The soliloquy itself is spoken off-screen, inside the tragic hero’s mind; before it starts there’s a closeup of the back of Olivier’s blond head, and superimposed fleetingly (not to say a little comically) a faintly pulsing brain. It’s a moment of alarming literalism; it seems Olivier had been reading Ernest Jones’s essay on Hamlet and the Oedipus complex, so was intent on a Freudian reading, however clunky. But the shot is also of a piece with Olivier’s conventional view of the play, which he states baldly over the opening credits: “This is the tragedy of a man who could not make up his mind.”

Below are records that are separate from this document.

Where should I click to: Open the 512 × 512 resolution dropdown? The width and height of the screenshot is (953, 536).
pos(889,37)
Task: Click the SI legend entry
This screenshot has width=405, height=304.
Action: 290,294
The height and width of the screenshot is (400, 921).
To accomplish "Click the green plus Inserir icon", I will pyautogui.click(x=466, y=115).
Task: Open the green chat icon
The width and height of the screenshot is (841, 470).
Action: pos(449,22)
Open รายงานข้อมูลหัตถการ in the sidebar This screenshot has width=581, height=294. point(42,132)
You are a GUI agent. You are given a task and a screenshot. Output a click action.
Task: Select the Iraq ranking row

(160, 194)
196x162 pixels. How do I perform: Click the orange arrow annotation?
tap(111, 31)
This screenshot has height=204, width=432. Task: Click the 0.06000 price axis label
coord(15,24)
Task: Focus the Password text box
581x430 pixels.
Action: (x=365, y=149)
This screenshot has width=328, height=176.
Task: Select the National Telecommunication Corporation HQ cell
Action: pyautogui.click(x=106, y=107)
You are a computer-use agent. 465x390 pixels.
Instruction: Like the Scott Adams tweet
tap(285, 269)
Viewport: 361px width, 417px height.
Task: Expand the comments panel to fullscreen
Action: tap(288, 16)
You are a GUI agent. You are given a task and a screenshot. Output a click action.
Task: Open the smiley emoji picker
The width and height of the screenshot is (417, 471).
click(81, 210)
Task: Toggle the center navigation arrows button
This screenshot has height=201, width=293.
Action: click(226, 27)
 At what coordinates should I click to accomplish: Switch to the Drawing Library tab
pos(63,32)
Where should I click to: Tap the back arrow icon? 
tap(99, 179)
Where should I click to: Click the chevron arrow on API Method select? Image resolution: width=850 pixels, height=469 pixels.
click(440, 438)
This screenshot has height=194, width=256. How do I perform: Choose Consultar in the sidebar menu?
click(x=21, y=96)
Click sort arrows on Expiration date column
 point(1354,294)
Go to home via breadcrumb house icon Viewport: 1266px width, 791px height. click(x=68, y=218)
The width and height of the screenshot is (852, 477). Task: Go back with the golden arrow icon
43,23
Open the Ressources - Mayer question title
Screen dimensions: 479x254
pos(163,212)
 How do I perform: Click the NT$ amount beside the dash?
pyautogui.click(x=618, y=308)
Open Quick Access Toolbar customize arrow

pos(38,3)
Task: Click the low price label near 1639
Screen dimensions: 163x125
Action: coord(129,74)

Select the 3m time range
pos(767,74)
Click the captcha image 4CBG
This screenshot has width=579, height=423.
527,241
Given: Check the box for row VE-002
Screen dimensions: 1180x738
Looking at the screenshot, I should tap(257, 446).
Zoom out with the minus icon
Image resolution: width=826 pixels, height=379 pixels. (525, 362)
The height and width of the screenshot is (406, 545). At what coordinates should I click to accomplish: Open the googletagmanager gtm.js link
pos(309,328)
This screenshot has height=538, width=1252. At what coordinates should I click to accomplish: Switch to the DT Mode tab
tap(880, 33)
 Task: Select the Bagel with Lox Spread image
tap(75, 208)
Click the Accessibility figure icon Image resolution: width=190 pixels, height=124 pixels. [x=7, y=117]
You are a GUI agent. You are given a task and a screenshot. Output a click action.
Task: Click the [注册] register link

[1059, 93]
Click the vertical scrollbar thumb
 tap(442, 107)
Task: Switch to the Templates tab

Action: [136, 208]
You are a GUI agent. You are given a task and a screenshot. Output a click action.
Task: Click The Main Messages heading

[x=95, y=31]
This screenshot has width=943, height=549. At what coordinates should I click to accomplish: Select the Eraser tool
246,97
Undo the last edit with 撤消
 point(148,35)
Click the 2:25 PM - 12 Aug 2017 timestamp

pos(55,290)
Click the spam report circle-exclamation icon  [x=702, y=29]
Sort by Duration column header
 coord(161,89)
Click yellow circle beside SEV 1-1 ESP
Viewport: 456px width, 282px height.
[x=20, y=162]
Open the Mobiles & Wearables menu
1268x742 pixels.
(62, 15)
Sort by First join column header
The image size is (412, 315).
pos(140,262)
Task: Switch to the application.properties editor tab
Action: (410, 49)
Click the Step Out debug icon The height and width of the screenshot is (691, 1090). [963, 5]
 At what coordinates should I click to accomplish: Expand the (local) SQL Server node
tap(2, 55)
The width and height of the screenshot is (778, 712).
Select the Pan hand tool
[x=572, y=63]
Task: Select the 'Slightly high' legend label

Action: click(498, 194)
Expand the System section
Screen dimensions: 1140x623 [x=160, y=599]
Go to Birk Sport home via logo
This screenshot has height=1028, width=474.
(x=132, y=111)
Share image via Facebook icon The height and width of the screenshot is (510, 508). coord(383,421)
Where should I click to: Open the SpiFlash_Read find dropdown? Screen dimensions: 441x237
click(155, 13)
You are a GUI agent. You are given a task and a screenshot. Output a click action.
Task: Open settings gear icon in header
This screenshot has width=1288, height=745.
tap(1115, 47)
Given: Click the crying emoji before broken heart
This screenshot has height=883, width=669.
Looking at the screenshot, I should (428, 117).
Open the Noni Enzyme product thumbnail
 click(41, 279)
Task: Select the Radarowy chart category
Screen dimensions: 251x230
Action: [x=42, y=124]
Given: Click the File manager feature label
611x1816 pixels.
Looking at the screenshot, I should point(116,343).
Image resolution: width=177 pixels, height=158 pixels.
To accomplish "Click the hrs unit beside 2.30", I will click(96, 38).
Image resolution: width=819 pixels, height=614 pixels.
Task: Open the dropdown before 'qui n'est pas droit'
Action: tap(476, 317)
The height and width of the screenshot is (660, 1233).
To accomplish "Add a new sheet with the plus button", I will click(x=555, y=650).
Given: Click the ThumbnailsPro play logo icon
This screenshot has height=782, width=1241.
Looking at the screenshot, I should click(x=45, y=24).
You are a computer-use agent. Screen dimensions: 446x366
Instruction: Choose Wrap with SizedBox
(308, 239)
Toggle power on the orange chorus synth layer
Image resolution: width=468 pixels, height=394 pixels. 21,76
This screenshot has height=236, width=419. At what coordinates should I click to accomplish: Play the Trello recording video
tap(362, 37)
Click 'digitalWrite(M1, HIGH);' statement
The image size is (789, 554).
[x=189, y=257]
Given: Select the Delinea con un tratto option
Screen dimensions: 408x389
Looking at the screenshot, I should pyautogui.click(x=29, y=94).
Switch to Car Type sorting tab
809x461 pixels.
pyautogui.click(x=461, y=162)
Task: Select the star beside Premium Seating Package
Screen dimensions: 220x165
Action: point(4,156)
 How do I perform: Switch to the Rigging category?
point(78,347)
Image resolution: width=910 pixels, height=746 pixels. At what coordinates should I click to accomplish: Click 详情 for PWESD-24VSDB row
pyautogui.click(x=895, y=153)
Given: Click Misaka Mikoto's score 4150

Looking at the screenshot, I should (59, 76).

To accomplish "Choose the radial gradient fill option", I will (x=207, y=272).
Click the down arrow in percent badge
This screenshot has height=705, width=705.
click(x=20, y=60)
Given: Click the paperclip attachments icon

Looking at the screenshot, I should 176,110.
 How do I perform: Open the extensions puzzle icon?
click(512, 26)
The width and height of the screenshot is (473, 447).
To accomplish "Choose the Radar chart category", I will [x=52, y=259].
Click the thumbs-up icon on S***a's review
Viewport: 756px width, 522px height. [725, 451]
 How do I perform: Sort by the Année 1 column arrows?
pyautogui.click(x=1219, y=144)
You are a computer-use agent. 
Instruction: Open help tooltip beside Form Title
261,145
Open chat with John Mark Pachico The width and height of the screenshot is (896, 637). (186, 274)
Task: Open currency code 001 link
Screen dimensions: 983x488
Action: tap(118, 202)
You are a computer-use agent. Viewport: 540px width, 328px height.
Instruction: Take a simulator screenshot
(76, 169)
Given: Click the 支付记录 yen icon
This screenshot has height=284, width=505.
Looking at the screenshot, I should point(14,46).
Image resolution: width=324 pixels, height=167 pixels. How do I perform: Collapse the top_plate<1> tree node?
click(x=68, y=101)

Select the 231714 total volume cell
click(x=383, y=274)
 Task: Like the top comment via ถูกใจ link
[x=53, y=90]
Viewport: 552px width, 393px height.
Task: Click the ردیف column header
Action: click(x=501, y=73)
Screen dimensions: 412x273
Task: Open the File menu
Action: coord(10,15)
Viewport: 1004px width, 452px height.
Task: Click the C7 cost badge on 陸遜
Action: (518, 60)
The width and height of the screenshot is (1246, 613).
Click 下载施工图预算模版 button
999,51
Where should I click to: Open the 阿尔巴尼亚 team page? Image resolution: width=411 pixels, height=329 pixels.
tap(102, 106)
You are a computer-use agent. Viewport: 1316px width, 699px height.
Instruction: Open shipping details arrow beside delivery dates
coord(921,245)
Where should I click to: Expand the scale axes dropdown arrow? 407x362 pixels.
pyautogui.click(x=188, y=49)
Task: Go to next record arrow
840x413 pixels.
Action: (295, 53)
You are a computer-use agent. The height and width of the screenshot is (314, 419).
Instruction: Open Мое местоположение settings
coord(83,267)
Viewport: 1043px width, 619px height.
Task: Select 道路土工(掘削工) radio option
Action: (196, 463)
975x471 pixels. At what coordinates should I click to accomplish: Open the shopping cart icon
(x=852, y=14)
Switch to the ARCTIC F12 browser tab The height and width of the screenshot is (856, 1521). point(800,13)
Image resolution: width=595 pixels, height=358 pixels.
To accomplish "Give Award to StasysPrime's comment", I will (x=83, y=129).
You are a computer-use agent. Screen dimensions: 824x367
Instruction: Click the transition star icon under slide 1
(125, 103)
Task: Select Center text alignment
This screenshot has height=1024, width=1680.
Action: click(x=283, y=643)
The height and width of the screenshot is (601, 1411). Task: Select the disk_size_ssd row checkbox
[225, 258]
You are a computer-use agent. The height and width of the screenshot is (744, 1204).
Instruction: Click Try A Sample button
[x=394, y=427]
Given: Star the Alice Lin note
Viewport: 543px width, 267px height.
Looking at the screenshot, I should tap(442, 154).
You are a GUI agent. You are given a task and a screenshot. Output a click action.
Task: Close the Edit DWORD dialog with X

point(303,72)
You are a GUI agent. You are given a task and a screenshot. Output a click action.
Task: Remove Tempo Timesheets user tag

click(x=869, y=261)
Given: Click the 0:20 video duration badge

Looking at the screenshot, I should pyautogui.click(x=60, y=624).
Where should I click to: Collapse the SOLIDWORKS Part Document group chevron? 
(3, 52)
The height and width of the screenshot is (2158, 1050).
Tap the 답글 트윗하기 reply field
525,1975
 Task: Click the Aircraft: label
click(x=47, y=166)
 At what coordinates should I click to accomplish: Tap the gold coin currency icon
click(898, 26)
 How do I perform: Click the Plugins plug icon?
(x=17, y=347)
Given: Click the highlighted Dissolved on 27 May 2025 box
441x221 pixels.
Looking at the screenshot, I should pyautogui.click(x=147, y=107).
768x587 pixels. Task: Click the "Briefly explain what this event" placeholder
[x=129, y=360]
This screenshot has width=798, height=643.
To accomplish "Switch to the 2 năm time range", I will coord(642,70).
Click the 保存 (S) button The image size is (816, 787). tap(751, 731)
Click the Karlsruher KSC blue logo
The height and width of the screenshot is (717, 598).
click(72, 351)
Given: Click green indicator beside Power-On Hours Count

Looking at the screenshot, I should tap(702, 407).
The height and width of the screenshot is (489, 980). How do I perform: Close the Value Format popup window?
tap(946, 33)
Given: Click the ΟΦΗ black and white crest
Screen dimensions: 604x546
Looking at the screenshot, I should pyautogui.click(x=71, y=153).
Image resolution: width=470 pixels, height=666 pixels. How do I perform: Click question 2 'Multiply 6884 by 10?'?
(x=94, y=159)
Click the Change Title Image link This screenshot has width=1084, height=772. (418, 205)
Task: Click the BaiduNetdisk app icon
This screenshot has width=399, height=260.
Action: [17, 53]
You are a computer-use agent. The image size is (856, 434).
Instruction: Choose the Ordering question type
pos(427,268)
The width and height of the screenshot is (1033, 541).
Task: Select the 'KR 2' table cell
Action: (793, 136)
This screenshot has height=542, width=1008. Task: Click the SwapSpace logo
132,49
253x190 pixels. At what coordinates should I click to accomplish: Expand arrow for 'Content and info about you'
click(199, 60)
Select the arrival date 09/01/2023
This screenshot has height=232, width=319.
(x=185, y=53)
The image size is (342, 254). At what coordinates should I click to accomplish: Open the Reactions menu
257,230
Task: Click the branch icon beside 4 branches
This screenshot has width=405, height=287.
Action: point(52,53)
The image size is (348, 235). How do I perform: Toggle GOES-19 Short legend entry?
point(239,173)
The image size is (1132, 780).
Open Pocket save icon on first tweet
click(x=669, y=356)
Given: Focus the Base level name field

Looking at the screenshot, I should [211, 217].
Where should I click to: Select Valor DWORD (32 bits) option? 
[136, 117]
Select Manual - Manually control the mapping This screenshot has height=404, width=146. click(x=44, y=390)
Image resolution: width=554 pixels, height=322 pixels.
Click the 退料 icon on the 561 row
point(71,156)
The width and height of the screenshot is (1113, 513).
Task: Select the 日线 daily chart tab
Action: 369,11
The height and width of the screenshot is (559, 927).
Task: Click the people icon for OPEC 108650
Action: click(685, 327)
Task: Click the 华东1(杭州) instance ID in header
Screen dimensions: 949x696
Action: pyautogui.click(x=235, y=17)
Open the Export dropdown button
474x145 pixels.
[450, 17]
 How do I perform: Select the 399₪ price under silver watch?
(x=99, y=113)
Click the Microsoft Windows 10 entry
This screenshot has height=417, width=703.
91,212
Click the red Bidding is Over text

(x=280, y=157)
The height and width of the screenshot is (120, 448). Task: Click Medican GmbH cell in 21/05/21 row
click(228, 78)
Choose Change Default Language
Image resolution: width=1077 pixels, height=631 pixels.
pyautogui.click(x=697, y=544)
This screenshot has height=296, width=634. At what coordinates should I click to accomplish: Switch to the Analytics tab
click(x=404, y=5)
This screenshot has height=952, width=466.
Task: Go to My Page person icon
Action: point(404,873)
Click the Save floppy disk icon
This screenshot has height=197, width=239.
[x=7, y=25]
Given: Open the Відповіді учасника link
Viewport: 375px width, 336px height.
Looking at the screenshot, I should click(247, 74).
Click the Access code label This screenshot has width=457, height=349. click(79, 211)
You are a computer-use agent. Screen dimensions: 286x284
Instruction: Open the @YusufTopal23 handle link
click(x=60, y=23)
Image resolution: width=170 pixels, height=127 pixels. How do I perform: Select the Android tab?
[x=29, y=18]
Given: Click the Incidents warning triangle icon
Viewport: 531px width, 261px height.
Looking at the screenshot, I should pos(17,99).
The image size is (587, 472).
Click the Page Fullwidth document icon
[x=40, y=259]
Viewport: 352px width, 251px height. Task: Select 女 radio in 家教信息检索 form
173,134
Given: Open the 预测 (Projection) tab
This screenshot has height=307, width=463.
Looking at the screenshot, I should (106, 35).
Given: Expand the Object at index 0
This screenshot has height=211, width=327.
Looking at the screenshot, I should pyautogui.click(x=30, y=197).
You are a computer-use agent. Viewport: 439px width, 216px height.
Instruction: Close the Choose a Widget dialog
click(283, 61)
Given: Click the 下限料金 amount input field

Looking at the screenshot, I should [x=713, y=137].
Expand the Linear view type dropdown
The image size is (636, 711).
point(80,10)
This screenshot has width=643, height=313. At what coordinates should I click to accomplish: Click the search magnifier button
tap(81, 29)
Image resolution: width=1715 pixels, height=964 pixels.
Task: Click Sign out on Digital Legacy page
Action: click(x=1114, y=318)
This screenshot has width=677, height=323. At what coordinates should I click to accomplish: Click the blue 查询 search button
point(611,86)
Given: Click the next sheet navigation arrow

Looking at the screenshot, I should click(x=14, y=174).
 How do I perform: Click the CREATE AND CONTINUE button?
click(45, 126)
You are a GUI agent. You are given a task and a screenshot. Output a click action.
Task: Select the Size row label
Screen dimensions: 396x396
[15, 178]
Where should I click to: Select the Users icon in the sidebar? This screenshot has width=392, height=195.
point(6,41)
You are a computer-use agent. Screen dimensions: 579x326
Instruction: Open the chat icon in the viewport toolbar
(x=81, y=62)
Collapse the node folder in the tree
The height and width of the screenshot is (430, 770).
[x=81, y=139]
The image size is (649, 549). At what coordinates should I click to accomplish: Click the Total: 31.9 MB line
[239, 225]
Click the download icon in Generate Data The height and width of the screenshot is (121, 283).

As philosopher Simon Critchley and psychoanalyst Jamieson Webster remind us in their polemical study of the play, this is what we’re traditionally led to believe about the dithering Dane. And yet it’s in some ways a curious interpretation. For one thing, do we really imagine that a swift dispatch of the murderous usurper Claudius would set the rotten state and its wretched prince aright? (As the French theorist René Girard once asked: how come such otherwise peaceable souls as Coleridge, T.S Eliot and AC Bradley get so eager for gruesome revenge the moment they open a copy of Hamlet?)
For Critchley and Webster, critics have too often read Hamlet as “some obsessionally indecisive petit-bourgeois everyman”: a character to be crudely identified with, a melancholic whose metaphysical foostering – this is essentially Harold Bloom’s version – sublimes him into a beautiful soul.
What are the alternatives to this view? The first is to acknowledge, as Critchley and Webster put it, that “there are wheels within wheels in this play, and they all spin around the blinding sun of political power”.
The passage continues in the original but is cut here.